* **Text excerpt**

☆ ☆ ☆ ☆

The agency’s report further highlighted reputational risk as a potential problem
US-based credit rating agency AM Best believes that most insurers have an “adequate buffer” of capital to protect them against any financial shocks related to the Covid-19 pandemic.
The agency’s latest report, Best’s Special Report: Stress Testing Rated Companies for Covid-19, found that financial sensitivity to the coronavirus crisis was greater for life and health insurers with high asset and mortality risks, as well as insurers with material exposures to mortgage loans, carriers operating in domiciles in higher country-risk tiers and companies with smaller capital bases.
The report used stress test analysis to gauge the preliminary impact of Covid-19 on AM Best’s rated insurance companies, focusing on underwriting and assets. Covering 1,400 rating units worldwide, the results showed that the median Best’s Capital Adequacy Ratio (BCAR) score at value at risk (VaR) 99.6 of the rated population declined to 43% from an estimated 2019 year-end BCAR of 49%, demonstrating the resilience of the insurance industry.
AM Best added that property and casualty insurers in the US and Canada have performed relatively well compared to life, annuity and health insurers.
However, the agency said that businesses that have performed well in its initial stress testing could still face credit rating pressure if conditions deteriorate beyond the prescribed scenarios.
This could include:
- A second wave of mortality losses arising from a resurgence of the pandemic.
- A significant spike in claims for commercial lines segments, such as event cancellation, business interruption or trade credit insurance.
- Rulings on contract clauses, results of litigation and government decisions.
- Further deterioration of financial markets resulting in material investment losses or write downs of assets.
Mahesh Mistry, senior director at AM Best, said: “Insurers are likely to see a significant hit to earnings in 2020, rather than a material decline in risk-adjusted capitalisation.
“Reputational risk in certain markets may also be a problem, as any legal disputes become more visible to consumers, policyholders, regulators and legislators.”

☆ ☆ ☆ ☆

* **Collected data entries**
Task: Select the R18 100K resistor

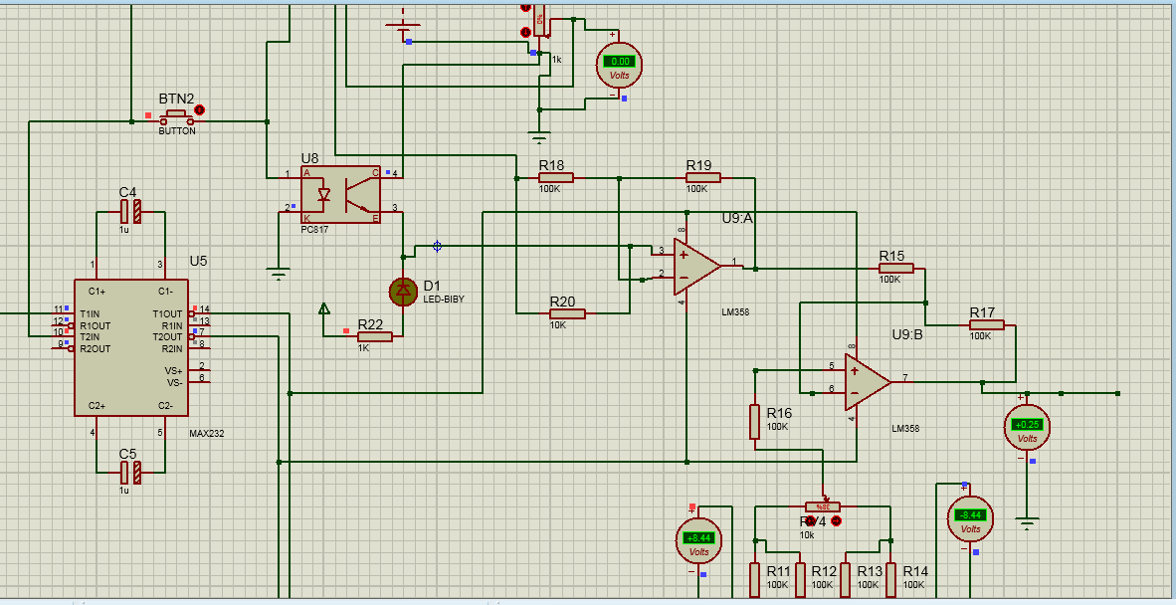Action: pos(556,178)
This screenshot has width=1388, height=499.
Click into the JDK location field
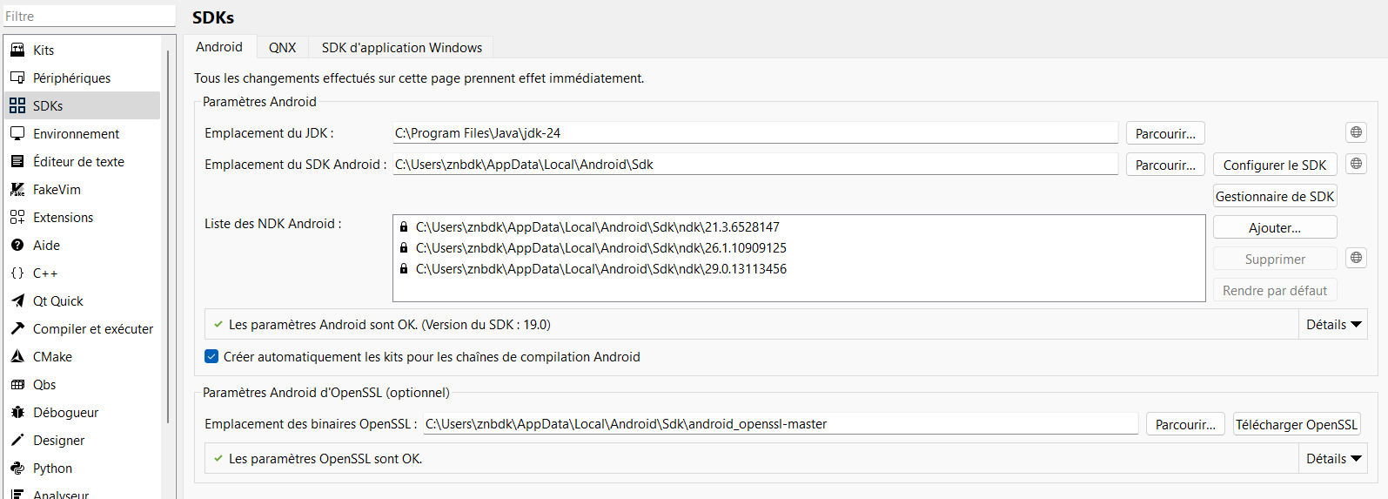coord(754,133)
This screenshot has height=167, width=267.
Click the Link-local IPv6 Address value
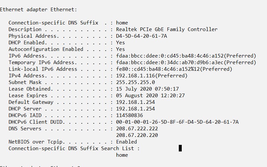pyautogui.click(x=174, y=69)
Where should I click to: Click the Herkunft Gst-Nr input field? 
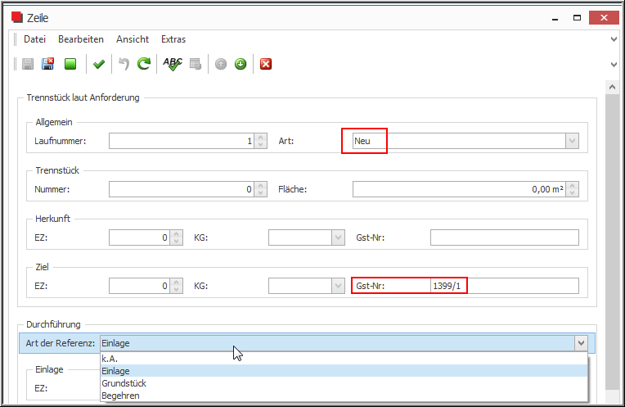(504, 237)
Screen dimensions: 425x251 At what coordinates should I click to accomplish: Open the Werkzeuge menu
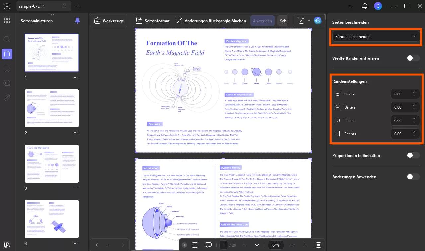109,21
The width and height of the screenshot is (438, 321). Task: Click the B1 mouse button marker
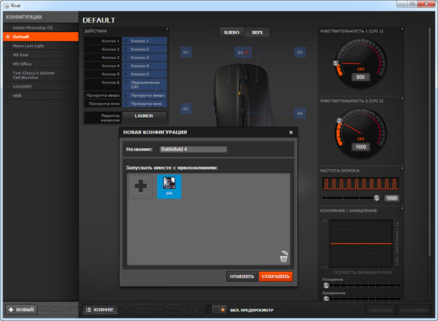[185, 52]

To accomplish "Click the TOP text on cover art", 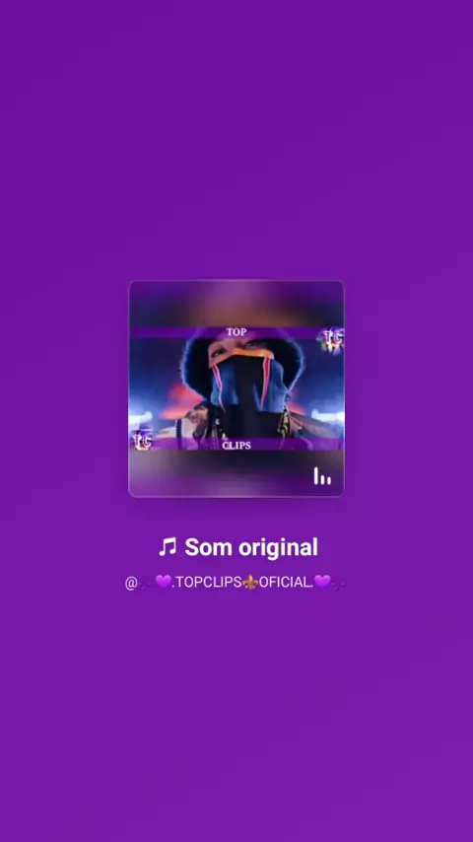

☆ ☆ ☆ ☆

* **Tasks and exercises**
**1.** From the AM Best article, list every condition that AM Best says could bring credit rating pressure if things worsen beyond the prescribed scenarios.
**2.** Answer these questions from the AM Best article:
(a) How many rating units worldwide did the stress test cover?
(b) What position does Mahesh Mistry hold at AM Best?
(c) Which insurers in the US and Canada performed relatively well compared to life, annuity and health insurers?
**3.** Repeat the part of the AM Best article between "The report used" and "of the pandemic.", inclusive.

* **Solution set**
**1.**
- A second wave of mortality losses arising from a resurgence of the pandemic
- A significant spike in claims for commercial lines segments, such as event cancellation, business interruption or trade credit insurance
- Rulings on contract clauses, results of litigation and government decisions
- Further deterioration of financial markets resulting in material investment losses or write downs of assets

**2.**
(a) 1,400 rating units.
(b) Senior director.
(c) Property and casualty insurers.

**3.**
The report used stress test analysis to gauge the preliminary impact of Covid-19 on AM Best’s rated insurance companies, focusing on underwriting and assets. Covering 1,400 rating units worldwide, the results showed that the median Best’s Capital Adequacy Ratio (BCAR) score at value at risk (VaR) 99.6 of the rated population declined to 43% from an estimated 2019 year-end BCAR of 49%, demonstrating the resilience of the insurance industry.
AM Best added that property and casualty insurers in the US and Canada have performed relatively well compared to life, annuity and health insurers.
However, the agency said that businesses that have performed well in its initial stress testing could still face credit rating pressure if conditions deteriorate beyond the prescribed scenarios.
This could include:
- A second wave of mortality losses arising from a resurgence of the pandemic.